[Screen grounding examples]
--- --- ---

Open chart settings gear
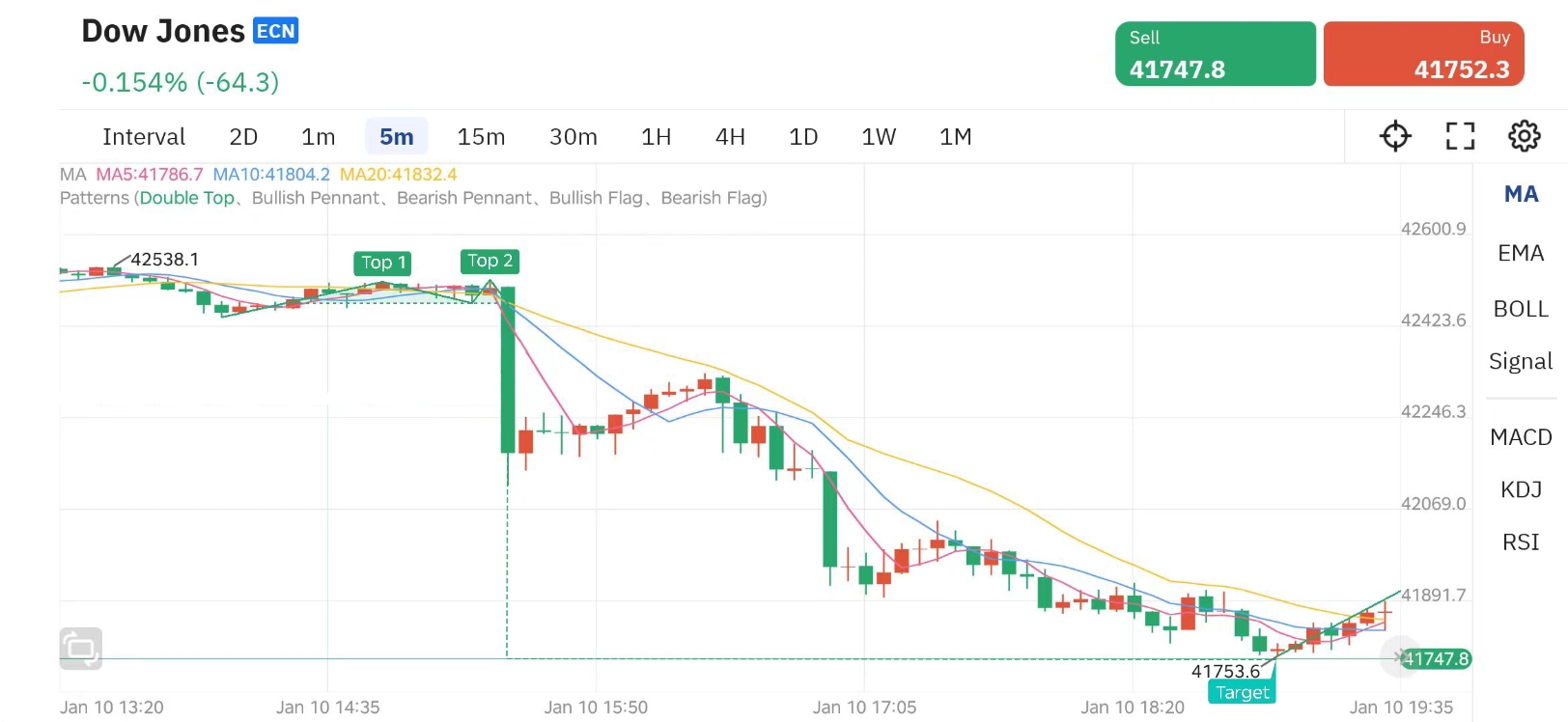1568x722 pixels. click(1525, 136)
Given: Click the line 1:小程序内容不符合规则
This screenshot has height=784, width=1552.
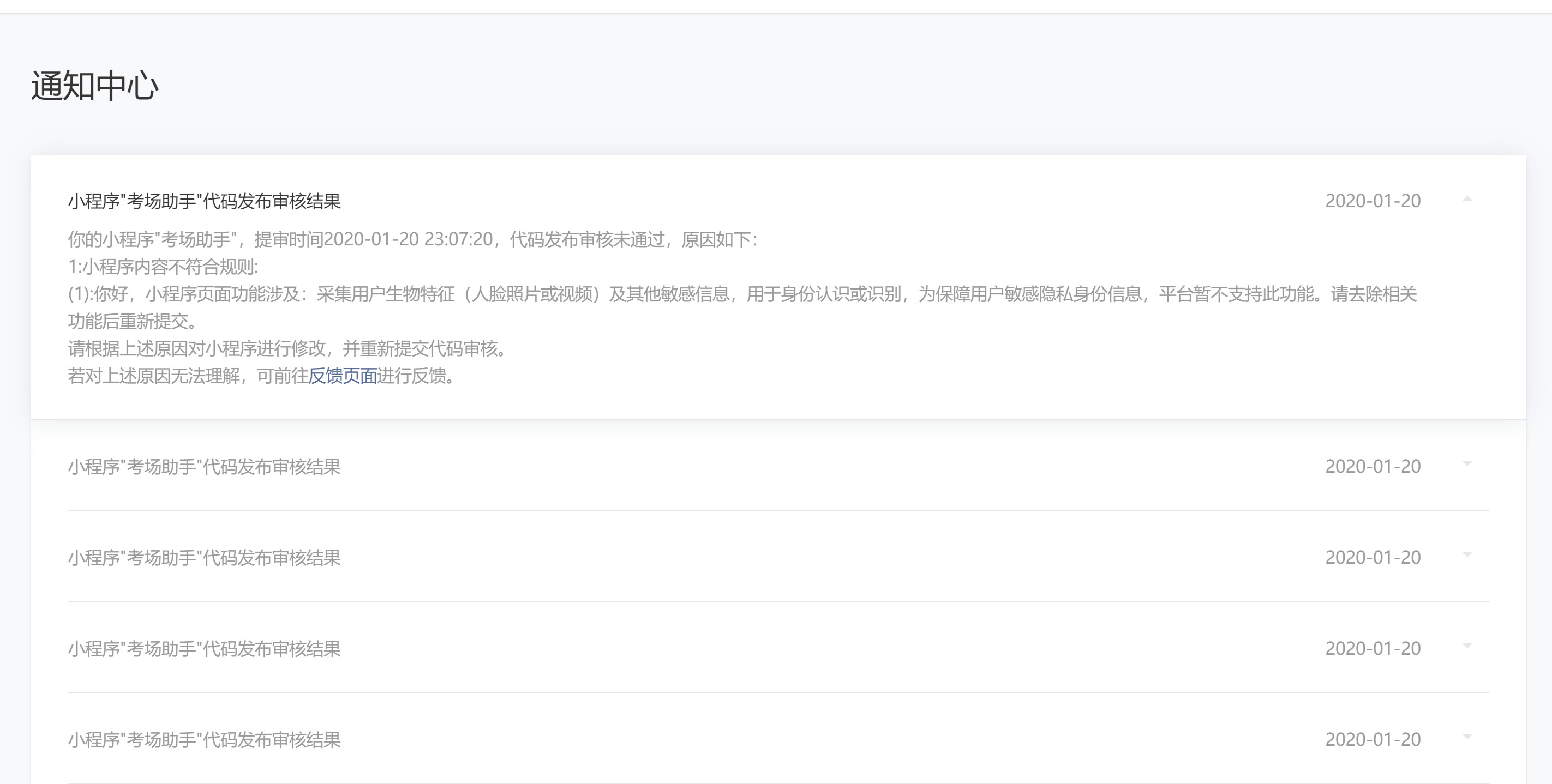Looking at the screenshot, I should [163, 267].
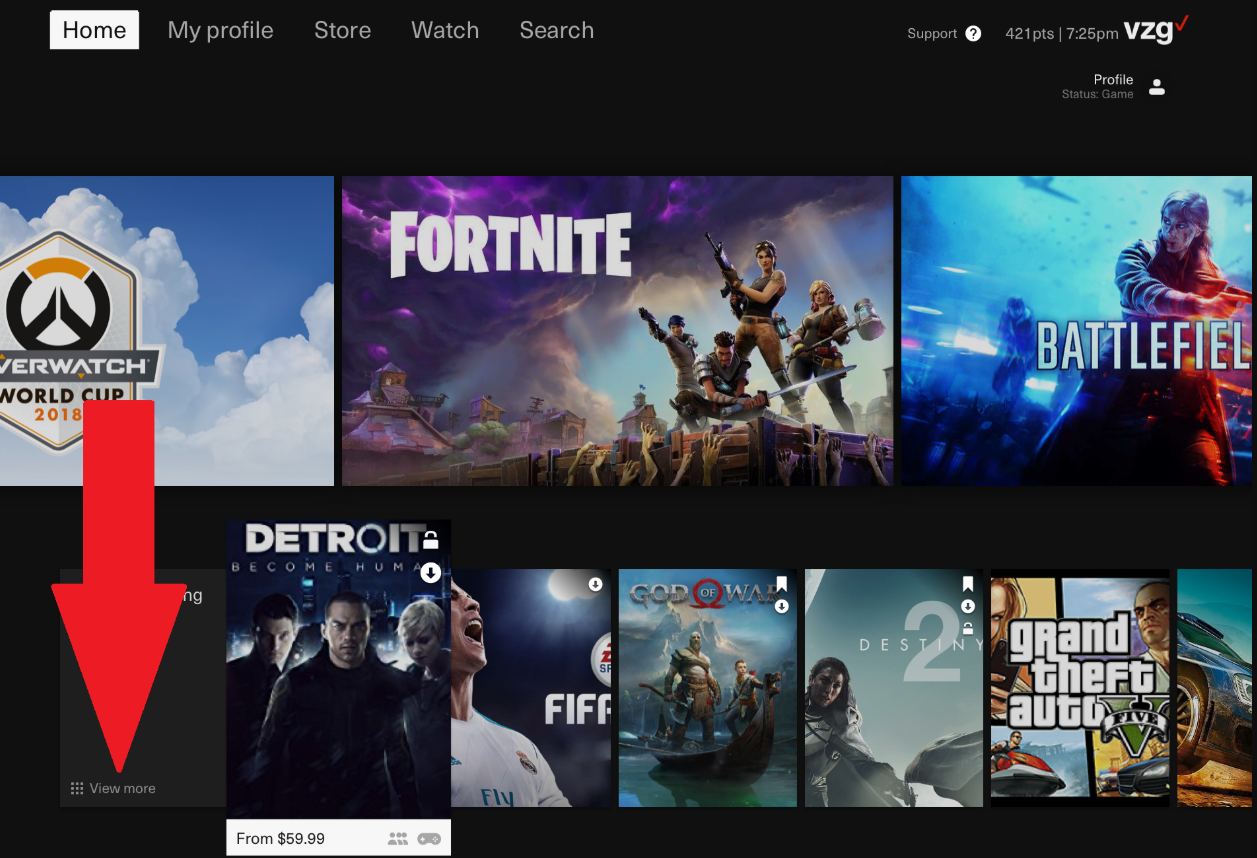1257x858 pixels.
Task: Click the bookmark icon on Destiny 2 tile
Action: click(968, 584)

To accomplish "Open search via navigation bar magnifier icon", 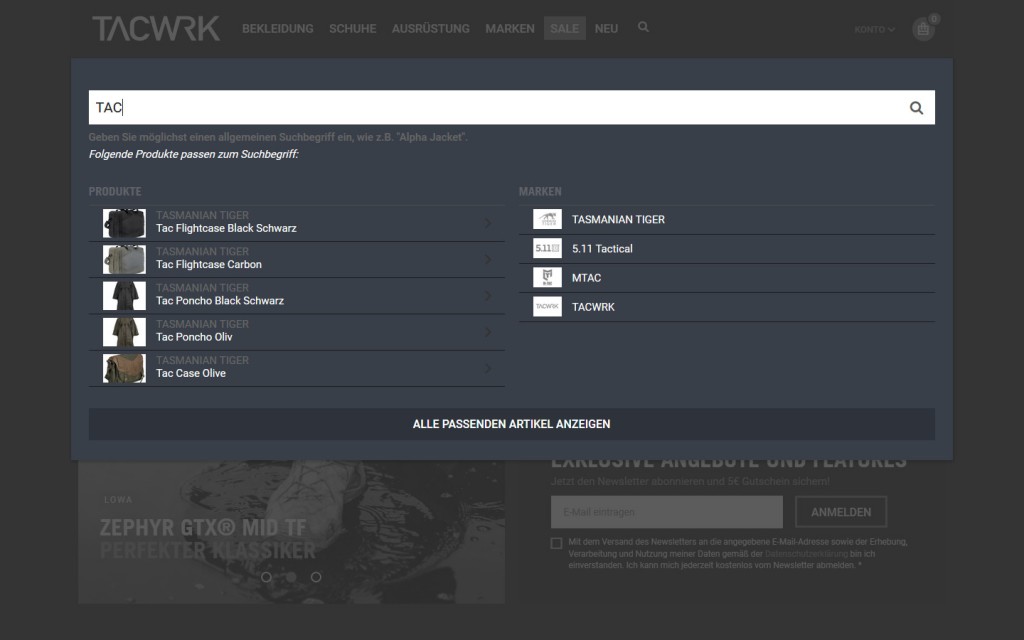I will pyautogui.click(x=643, y=27).
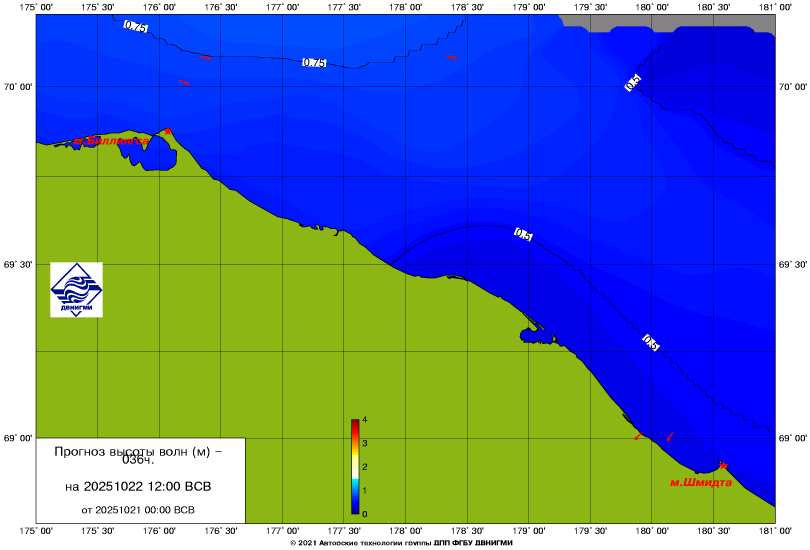Click the value 2 on the color scale
Image resolution: width=810 pixels, height=550 pixels.
pyautogui.click(x=366, y=467)
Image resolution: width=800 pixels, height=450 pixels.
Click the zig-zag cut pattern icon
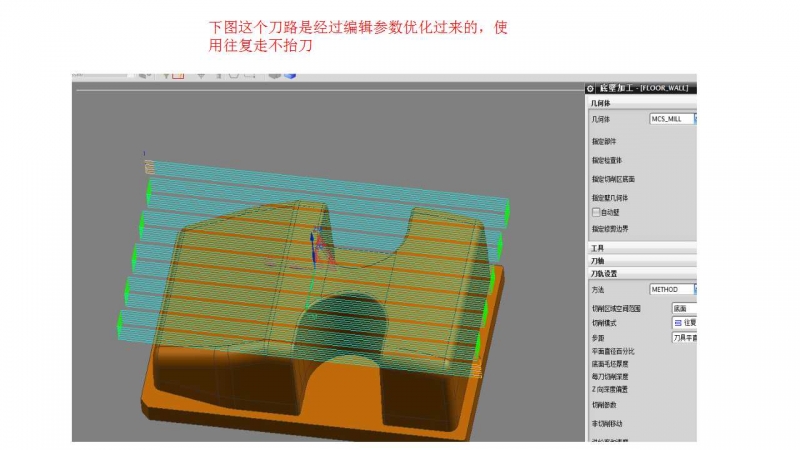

--- --- ---

▶ _PROBLEM DETAILS_
Echo the items word for word, from the very first line through the line that contains "Action: click(968, 584)", with both ends included. Omit the pictures from your copy.

▶ _RESULT OF THE EXERCISE_
Open chart settings gear
1568x722 pixels. click(1525, 136)
Given: Click the line 1:小程序内容不符合规则
This screenshot has height=784, width=1552.
Looking at the screenshot, I should [163, 267].
1257x858 pixels.
Task: Click the bookmark icon on Destiny 2 tile
Action: click(968, 584)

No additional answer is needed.